The stars foretell your midterm season in these horoscopes

By Joie Atejira, March 6 2018 —

Pisces (Feb. 19 – March 20)

Asking for everyone’s notes and frantically searching Wikipedia for answers won’t help you prepare for your discussion-based class — only prayers can now. Bless up.


Aries (March 21 – April 19)

It’s important to remember that you invited these people for a group-study session and they have exams too. Life isn’t always about your dating-advice meeting.


Taurus (April 20 – May 20)

You need to calm down about your exams and assignments that are all due this week. Most importantly, stop causing everyone else to panic alongside you.


Gemini (May 21 – June 20)

Think twice about taking another nap. Your exam dates are approaching sooner than you think. Actually, your next midterm is in 20 minutes. Run.


Cancer (June 21 – July 22)

Dreams never come true when they’re about the person you like but that nightmare where you missed your midterm just might happen. Set at least five alarms for the morning of your next test.


Leo (July 23 – Aug. 22)

Do yourself — and your group chat — a huge favour and stop pestering them about how you haven’t started studying yet.


Virgo (Aug. 23 – Sept. 22)

Get off Instagram and think of FOFO (Fear of Failing Out) instead of FOMO. You don’t get the attention you deserve on Instagram, anyway.


Libra (Sept. 23 – Oct. 22)

If you got five extra points on your midterm every time you sent a snap on Campus Story, you would easily score 100. But that’s not how it works, ya turkey. Get studying.


Scorpio (Oct. 23 – Nov. 21)

Quit your seductive efforts — the person isn’t falling for it. Divert your manipulative powers towards convincing your teaching assistant to give you an A+ instead.

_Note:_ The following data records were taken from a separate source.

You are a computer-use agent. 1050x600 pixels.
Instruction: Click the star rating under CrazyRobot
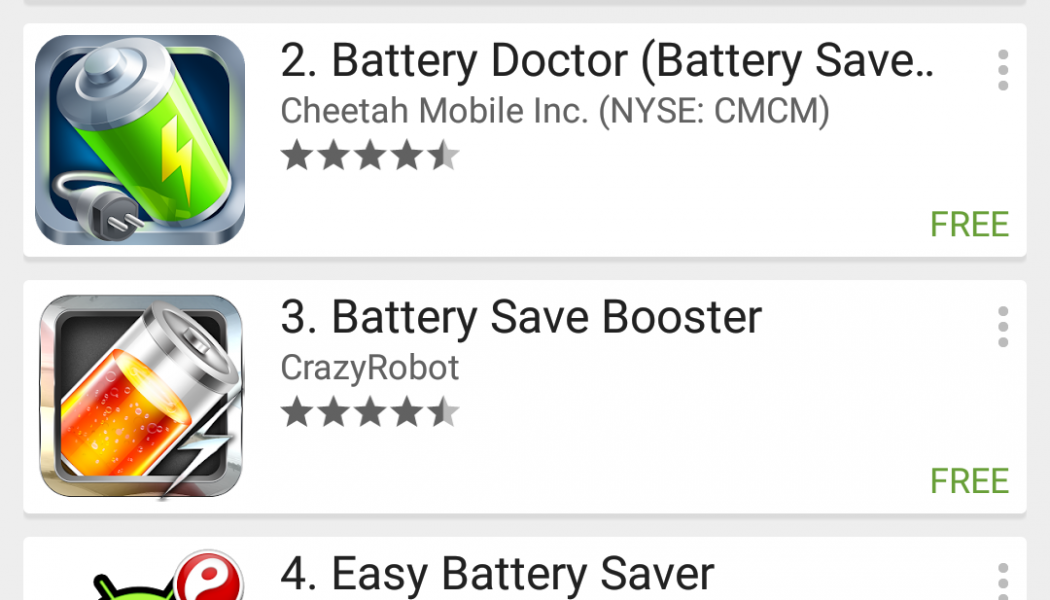[x=370, y=412]
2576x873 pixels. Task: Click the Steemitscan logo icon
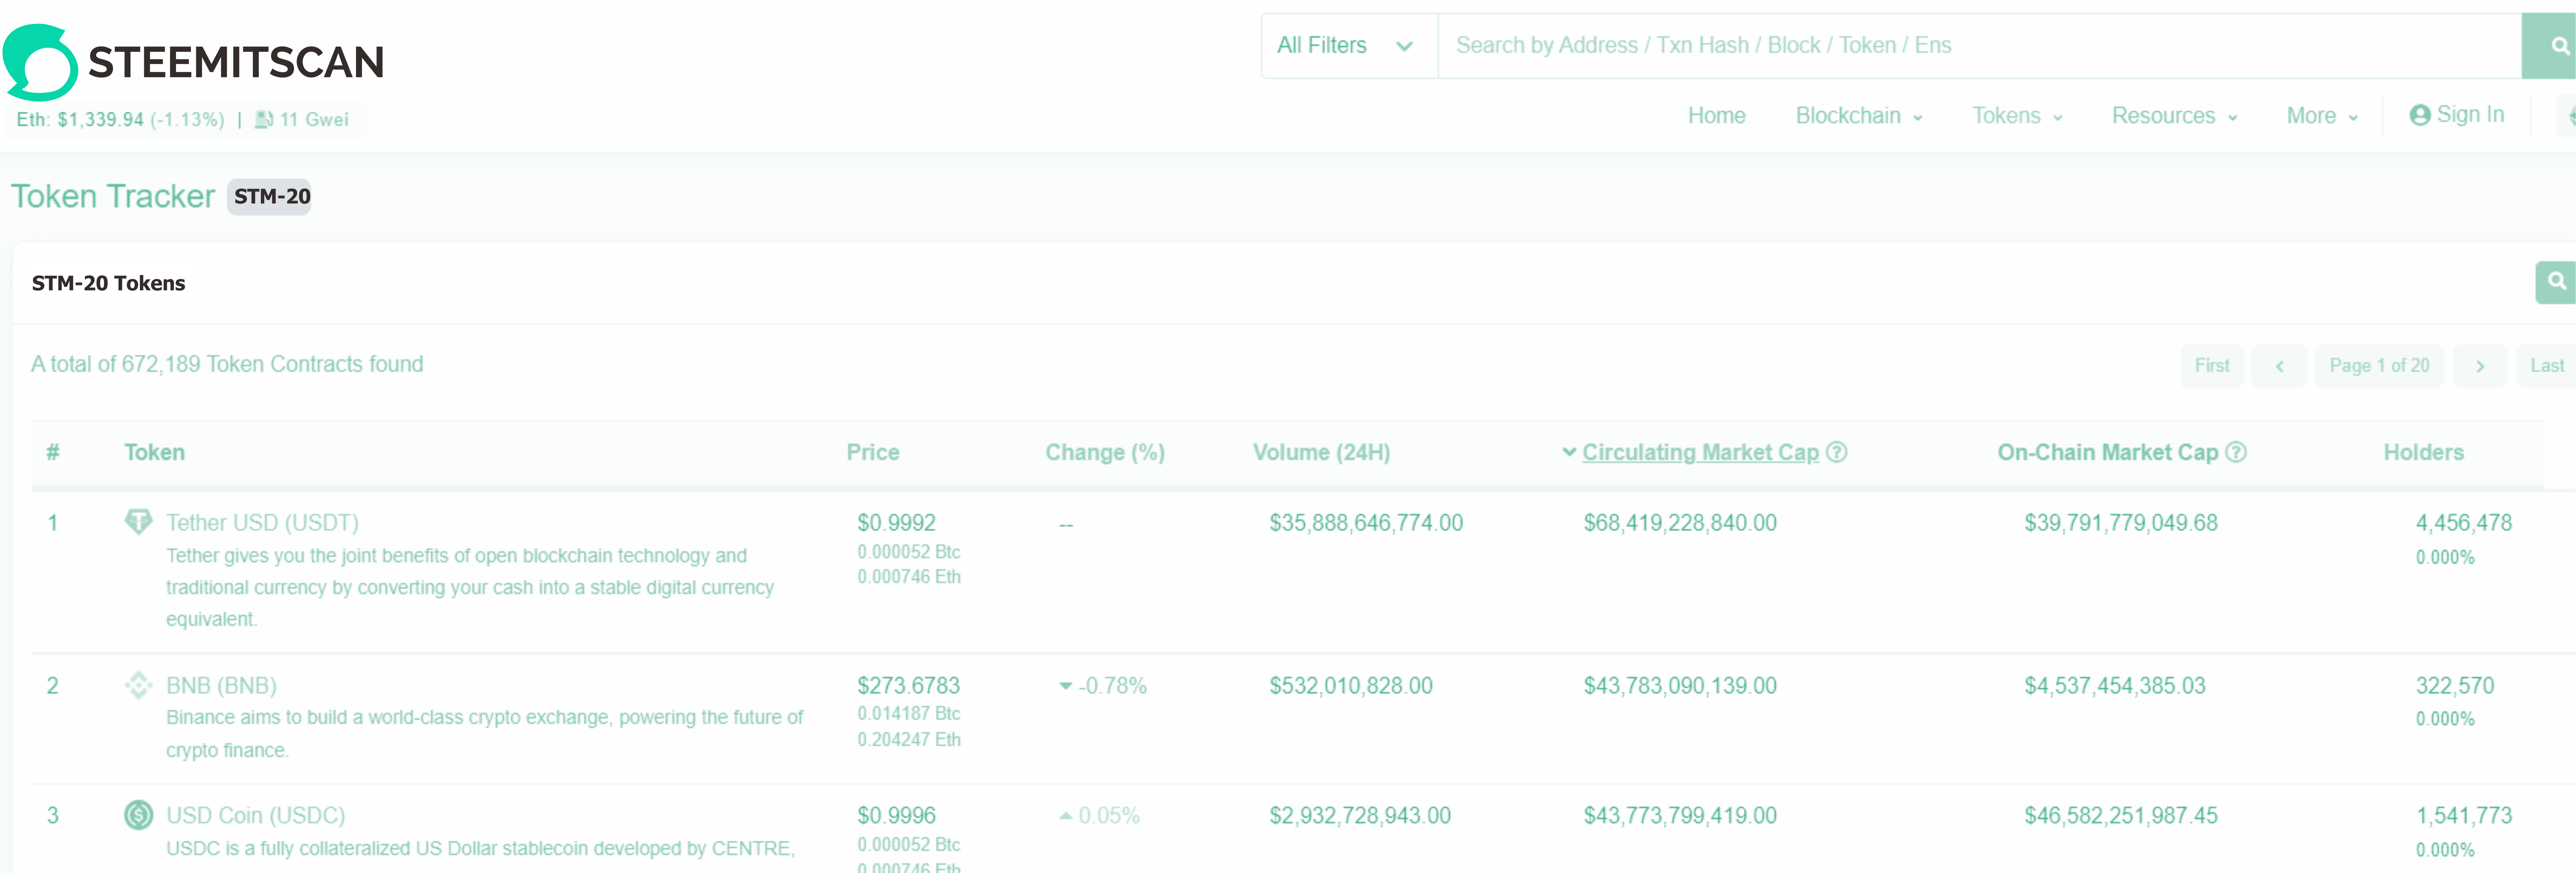[40, 62]
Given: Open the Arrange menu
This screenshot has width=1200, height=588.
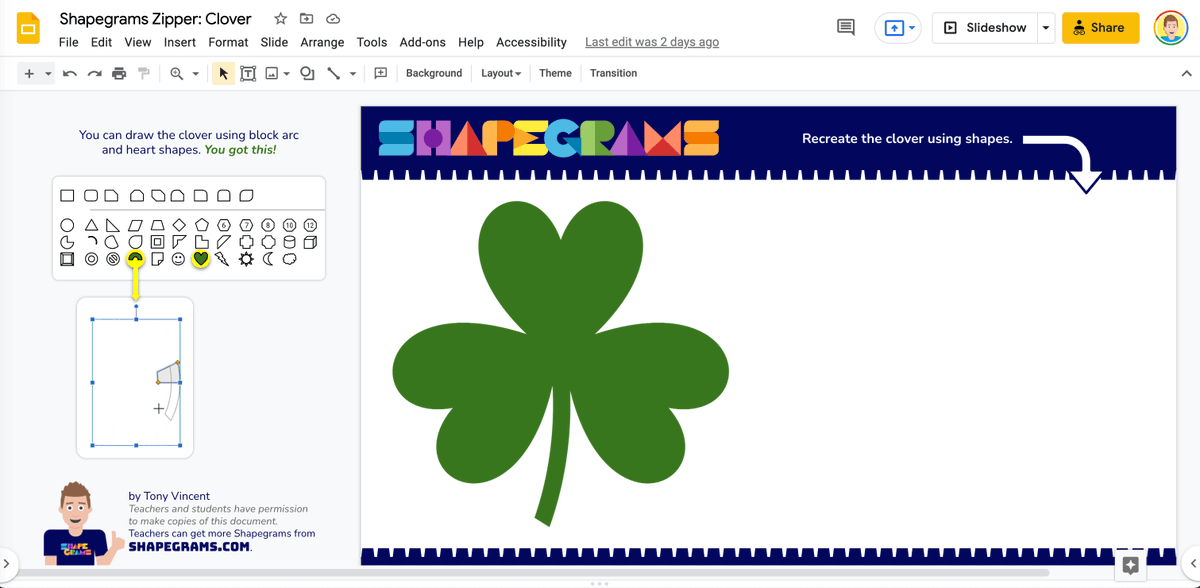Looking at the screenshot, I should point(322,42).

Sagittarius (Nov. 22 – Dec. 21)

It’s about time you accept life doesn’t always go your way, especially if you were hoping a snow day would postpone your midterm. Those don’t happen here — buckle up and plow down Crowchild fearlessly.

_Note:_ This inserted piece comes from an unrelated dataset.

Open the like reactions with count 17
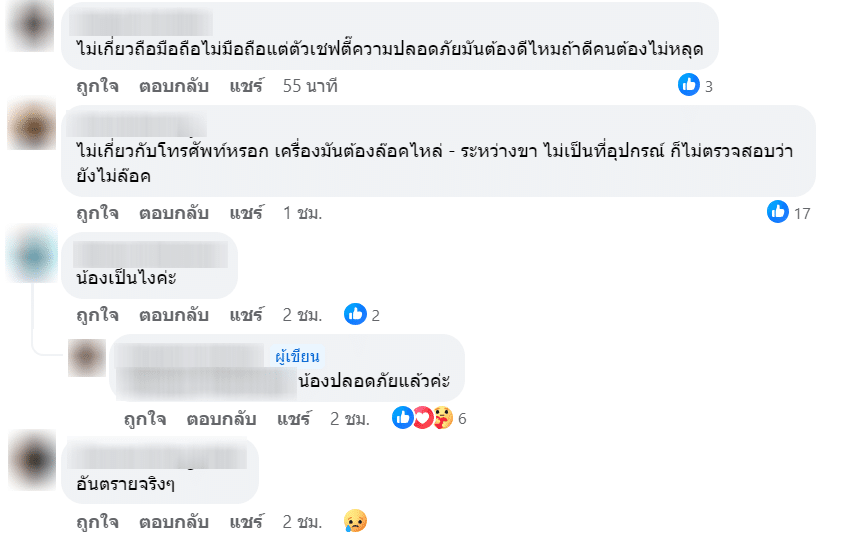(778, 212)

Capricorn (Dec. 22 – Jan. 19)

Be cautious of the “I will only watch one episode because I’m done studying and ready for tomorrow’s exam” trap. We all know that never ends well.


Aquarius (Jan. 20 – Feb. 18)

Remember to get some sleep. Sleep deprivation is known to cause students to completely forget where their exam room is located. Wait, where even is the university campus?